Review: IT (2017)
Stephen King’s It remains one of the most popular of his works, instantly recognizable thanks to the massively successful book and the large exposure from the TV miniseries. Stating the obvious of course, but I bring this up because expectations on the new It adaptation are through the roof. A ton of people know the story, from experienced King fans to those that ask, "Is that the film with that damn clown?" The way this “clown” wormed its way into our minds, or more importantly into mainstream pop culture, is one of King’s finest hours. Thankfully with our latest outing, dealing with familiar ground, the story is not only respected but told with a confidence that makes for an entertaining movie, never once feeling redundant. I mean, yeah, it has scares for days and should be labeled a proper "Horror" film but that’s not the only thing it gets right. The film is effortlessly charming and often times very hilarious, even in the most violent of sequences. Think Poltergeist-JoBeth Williams-slips in the pool kind of fun but over and over again.
This film looks incredible, too, thanks to the stunning cinematography from Chung-hoon Chung, who recently shot the Hell out of Chan-wook Park’s film The Handmaiden. His visuals here leave no room for complaints, blending rich darks with beaming Derry, Maine sunlight. His contrasts between this beautiful town and say Pennywise’s lair is a lovely thing to witness. The sound design on It is a disgusting blend of gurgles, cracking bones, sewer splashes, and ungodly demonic screams, which is to say it is great; the sound work makes It ten times more immersive than any 3D effect could ever pull off. Making great use of surround sound, Pennywise feels like he’s coming for you at all angles, causing you to writhe in your seat. This film does have a big chunk of digital effects, but I feel they are handled with delicate care and they avoid becoming embarrassing, like something out of The Thing prequel from 2011. Trust me, I too would love to watch Rob Bottin's It, but the digital work here is terrifyingly good. Animators really went nuts here giving the infamous monster a variety of ways to salt the meat of its prey. My favorite gag involves a fridge that Pennywise emerges from, I will say no more, just know it is very impressive work.
All of this joy I speak of is no doubt made cohesive by our perfectly cast lead children. They will be remembered on a Goonies-level for years to come, I am sure. Each of them shine in their own right delivering adult material like an experienced comedic troupe. Worried about that Stranger Things on-the-nose casting? Toss that down a sewer drain because Finn Wolfhard brought his A-game. His take on Richie Tozier will put to rest all complaints of fan-casting as the hyperactive motormouth. A special shoutout goes out to Jeremy Ray Taylor and his portrayal of Ben Hanscom. He melts your heart without saying a word and when he does speak it melts your heart all over again. Lots of melts, I know, but he was that good. Director Andy Muschietti pulls off the biggest hurdle in tackling It, making us care about the fate of every child. They are wonderful and you’ll follow them anywhere, even into the cursed sewers of Derry where they face certain death at the hands of the unthinkable.

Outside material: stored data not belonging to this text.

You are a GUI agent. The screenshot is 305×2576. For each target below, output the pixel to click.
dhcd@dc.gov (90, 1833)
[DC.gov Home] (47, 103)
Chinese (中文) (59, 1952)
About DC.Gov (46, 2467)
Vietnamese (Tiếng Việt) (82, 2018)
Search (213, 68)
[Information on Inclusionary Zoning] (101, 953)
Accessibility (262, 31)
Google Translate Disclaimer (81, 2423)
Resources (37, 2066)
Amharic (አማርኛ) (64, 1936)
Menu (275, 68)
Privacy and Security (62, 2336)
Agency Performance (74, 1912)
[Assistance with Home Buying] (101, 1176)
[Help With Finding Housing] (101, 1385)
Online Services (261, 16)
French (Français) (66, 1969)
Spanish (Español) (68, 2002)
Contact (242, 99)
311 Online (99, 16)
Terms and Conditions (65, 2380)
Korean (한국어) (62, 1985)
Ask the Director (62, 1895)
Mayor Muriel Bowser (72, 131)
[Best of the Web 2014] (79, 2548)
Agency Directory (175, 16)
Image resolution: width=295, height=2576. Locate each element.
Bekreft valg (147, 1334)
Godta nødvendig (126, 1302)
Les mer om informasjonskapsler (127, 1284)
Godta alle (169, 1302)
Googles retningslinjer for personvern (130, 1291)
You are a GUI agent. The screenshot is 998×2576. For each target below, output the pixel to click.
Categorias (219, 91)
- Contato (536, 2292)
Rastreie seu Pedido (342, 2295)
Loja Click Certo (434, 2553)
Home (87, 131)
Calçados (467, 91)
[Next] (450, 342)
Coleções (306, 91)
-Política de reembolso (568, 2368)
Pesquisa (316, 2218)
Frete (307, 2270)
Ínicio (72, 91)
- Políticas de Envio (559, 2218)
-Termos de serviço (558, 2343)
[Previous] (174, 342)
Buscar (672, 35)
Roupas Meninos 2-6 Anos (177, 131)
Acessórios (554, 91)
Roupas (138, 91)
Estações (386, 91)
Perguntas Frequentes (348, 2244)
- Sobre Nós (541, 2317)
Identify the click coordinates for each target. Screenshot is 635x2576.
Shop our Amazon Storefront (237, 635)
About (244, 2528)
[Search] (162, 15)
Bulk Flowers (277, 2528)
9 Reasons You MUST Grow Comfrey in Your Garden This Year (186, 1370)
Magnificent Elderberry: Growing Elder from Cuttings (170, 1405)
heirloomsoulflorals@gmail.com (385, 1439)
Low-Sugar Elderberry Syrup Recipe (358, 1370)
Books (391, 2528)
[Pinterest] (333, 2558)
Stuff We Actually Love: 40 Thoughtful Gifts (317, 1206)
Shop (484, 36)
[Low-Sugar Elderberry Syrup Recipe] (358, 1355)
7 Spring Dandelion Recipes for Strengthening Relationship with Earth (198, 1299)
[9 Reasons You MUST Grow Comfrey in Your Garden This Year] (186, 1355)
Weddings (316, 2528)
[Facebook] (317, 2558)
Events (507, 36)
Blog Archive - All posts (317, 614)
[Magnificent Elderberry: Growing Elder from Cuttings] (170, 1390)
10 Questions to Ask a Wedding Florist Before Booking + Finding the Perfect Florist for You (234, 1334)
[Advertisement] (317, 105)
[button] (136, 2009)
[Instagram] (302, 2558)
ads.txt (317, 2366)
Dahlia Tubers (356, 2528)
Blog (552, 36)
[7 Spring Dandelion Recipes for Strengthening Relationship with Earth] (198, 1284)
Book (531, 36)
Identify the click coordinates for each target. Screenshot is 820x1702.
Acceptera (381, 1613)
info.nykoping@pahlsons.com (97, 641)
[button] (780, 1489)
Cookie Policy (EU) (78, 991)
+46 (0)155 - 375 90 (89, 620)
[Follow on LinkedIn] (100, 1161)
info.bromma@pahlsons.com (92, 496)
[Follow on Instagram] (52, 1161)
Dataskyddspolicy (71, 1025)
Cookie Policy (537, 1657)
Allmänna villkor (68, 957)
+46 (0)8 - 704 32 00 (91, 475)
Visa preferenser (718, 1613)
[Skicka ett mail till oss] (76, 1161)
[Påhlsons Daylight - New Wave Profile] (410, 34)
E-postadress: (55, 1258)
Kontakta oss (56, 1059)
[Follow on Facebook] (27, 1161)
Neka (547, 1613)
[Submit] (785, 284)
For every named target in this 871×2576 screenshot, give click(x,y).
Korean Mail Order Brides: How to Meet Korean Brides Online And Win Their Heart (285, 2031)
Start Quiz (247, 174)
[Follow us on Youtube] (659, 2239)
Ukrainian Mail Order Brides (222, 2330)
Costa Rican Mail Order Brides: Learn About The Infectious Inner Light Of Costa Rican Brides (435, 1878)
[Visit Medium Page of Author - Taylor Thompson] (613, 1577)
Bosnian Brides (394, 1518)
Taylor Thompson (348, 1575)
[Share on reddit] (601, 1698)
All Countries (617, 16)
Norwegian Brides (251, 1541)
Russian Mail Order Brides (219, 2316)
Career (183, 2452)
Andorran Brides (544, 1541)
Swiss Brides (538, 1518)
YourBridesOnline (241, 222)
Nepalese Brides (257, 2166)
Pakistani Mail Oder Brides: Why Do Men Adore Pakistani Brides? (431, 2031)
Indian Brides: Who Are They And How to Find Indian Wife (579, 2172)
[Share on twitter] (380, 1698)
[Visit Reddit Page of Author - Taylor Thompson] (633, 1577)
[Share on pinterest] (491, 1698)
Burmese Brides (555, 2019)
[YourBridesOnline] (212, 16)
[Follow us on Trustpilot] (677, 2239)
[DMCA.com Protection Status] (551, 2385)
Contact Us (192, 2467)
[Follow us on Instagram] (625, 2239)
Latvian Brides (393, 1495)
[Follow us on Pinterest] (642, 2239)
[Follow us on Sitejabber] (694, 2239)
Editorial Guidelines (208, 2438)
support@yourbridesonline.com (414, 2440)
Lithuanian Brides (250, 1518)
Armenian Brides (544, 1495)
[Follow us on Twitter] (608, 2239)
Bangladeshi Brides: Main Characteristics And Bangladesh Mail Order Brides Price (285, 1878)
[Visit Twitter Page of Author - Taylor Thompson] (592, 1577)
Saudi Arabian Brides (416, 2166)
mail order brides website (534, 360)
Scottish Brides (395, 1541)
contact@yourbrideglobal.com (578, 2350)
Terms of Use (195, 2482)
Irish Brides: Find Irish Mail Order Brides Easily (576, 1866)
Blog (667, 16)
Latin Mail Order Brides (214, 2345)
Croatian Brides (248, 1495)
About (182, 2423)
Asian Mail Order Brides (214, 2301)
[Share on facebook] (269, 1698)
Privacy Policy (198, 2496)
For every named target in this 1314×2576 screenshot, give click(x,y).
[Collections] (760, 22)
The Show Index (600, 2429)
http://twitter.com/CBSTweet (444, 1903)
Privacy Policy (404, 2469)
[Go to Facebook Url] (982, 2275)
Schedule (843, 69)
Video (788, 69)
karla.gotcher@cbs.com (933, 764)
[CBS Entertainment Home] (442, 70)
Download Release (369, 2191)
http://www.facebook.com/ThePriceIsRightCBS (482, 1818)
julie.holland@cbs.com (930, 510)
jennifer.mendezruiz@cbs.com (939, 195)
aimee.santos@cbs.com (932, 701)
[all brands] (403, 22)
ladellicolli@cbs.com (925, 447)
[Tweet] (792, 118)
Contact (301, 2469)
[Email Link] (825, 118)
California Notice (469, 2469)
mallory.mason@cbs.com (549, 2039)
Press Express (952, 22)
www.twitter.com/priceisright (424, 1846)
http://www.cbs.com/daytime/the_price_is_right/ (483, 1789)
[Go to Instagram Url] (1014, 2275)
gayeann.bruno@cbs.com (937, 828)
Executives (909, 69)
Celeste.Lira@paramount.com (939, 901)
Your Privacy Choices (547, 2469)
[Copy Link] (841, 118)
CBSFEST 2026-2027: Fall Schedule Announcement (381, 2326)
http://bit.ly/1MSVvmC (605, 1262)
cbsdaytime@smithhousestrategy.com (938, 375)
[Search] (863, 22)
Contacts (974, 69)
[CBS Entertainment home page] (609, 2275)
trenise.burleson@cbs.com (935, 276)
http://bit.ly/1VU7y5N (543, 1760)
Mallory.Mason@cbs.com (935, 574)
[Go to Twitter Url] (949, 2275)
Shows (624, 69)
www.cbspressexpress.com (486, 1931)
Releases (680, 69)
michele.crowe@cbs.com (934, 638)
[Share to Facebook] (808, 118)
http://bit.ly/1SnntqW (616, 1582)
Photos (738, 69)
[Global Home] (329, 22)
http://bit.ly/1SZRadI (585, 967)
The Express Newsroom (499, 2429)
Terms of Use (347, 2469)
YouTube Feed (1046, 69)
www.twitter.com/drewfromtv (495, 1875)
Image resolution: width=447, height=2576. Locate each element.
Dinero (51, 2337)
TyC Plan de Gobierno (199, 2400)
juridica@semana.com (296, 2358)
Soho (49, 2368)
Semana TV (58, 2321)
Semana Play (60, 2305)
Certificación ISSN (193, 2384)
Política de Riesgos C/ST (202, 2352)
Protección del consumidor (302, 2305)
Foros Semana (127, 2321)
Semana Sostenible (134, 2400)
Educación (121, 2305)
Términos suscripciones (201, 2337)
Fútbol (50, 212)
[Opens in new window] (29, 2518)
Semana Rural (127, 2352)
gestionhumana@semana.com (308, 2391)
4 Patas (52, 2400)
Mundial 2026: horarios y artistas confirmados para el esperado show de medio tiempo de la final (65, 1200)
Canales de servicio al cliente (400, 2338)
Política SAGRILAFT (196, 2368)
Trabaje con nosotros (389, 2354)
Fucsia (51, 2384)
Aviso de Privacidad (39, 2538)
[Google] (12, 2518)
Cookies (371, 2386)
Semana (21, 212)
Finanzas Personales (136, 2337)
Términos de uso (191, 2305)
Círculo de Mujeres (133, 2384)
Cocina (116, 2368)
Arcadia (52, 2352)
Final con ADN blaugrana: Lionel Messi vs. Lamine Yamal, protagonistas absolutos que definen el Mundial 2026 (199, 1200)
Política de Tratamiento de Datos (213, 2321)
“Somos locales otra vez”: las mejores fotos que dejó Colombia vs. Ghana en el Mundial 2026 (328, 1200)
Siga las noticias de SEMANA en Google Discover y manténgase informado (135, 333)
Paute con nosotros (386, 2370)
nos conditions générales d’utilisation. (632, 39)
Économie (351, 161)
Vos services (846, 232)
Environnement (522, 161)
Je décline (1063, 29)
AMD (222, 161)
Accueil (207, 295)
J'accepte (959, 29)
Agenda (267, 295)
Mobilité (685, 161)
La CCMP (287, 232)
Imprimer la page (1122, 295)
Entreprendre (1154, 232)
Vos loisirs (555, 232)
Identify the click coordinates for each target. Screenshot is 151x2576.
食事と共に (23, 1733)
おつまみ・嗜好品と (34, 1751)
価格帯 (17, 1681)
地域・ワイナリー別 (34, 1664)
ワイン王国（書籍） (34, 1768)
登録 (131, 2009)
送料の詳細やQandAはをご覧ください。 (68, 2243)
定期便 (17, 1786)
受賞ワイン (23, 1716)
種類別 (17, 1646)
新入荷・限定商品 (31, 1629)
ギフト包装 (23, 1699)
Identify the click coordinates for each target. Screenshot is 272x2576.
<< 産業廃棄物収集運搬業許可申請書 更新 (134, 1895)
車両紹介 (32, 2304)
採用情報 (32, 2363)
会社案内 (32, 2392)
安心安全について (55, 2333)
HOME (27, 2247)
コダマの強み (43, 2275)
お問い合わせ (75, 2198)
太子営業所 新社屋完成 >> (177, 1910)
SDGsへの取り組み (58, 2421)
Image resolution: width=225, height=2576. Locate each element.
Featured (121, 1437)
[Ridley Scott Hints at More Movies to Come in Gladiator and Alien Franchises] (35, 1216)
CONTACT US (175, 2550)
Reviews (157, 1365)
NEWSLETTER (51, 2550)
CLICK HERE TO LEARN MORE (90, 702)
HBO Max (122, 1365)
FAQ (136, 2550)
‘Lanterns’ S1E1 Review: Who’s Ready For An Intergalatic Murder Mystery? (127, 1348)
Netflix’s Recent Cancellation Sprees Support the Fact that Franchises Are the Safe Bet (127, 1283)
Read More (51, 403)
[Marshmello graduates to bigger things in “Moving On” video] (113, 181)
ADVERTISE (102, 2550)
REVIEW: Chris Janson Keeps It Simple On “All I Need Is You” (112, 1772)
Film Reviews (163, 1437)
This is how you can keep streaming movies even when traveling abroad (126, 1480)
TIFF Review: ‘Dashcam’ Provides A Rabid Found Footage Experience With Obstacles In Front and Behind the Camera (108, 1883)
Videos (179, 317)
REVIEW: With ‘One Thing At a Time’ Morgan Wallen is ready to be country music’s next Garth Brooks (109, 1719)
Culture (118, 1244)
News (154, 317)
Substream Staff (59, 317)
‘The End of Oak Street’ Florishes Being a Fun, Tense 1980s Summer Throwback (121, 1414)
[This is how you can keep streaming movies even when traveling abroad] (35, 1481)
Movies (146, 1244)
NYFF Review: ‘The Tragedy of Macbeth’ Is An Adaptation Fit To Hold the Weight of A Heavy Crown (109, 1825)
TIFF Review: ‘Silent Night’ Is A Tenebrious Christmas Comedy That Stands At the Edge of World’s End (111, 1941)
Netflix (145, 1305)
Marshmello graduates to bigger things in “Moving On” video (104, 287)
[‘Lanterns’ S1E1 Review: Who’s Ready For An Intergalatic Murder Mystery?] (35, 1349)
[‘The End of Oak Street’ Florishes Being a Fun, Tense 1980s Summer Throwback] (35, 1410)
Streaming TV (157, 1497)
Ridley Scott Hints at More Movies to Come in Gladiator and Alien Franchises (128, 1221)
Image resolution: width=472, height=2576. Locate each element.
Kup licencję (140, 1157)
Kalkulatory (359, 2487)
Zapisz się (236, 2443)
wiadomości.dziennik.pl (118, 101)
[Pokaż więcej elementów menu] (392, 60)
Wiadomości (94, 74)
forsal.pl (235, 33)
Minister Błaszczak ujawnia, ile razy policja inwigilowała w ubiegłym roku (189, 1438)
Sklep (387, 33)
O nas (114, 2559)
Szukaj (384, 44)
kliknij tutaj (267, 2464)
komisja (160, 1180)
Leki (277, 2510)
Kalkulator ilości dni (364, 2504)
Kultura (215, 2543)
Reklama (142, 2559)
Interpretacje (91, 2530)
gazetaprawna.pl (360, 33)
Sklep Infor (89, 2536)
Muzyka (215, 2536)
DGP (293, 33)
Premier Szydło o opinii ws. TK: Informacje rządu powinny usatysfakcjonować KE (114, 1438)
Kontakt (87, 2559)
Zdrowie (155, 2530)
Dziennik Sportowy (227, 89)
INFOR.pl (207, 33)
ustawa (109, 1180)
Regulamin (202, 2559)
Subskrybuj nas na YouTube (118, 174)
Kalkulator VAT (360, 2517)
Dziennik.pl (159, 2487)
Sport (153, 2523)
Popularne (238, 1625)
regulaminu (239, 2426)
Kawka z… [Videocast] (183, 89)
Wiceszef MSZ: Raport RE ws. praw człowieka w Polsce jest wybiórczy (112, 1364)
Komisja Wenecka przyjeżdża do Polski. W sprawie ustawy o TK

About that clown. Bill Skargård knocks it out the park and I say that without hesitation. Strip away the effects and focus on his dialog delivery and body language and you will want nothing to do with Bill's Pennywise. The way he drifts his eyes in mid conversation, the glee as he plays with his food (kids) and the tilting of the head like a curious puppy as its victims stand frozen, questioning their reality. Less silly, more demented, was the direction they leaned into and it works. Pennywise is not ruined ladies and gentlemen, in fact the monster has yet another terrific performance, adding to the monster's legacy. That’s three great performances by my count: Tim Curry, Bill Skarsgård, and the clown you create when you read It.
Derry is a cursed town. All of the adults in it are off in some way or another; overprotective, perverted, or insanely unaware that adults and tons of kids have gone missing for generations. The Losers' Club are strong together but they are scared and outgunned; can they put a stop to this Hell or will they fall victim to fear and be consumed by that thing from your worst nightmare? Stephen King’s It just got a shot in the arm with this big screen adaptation, solidifying its place in our hearts and minds as one of the great American horror stories. I simply can not wait to hang out with The Losers in It: Chapter Two.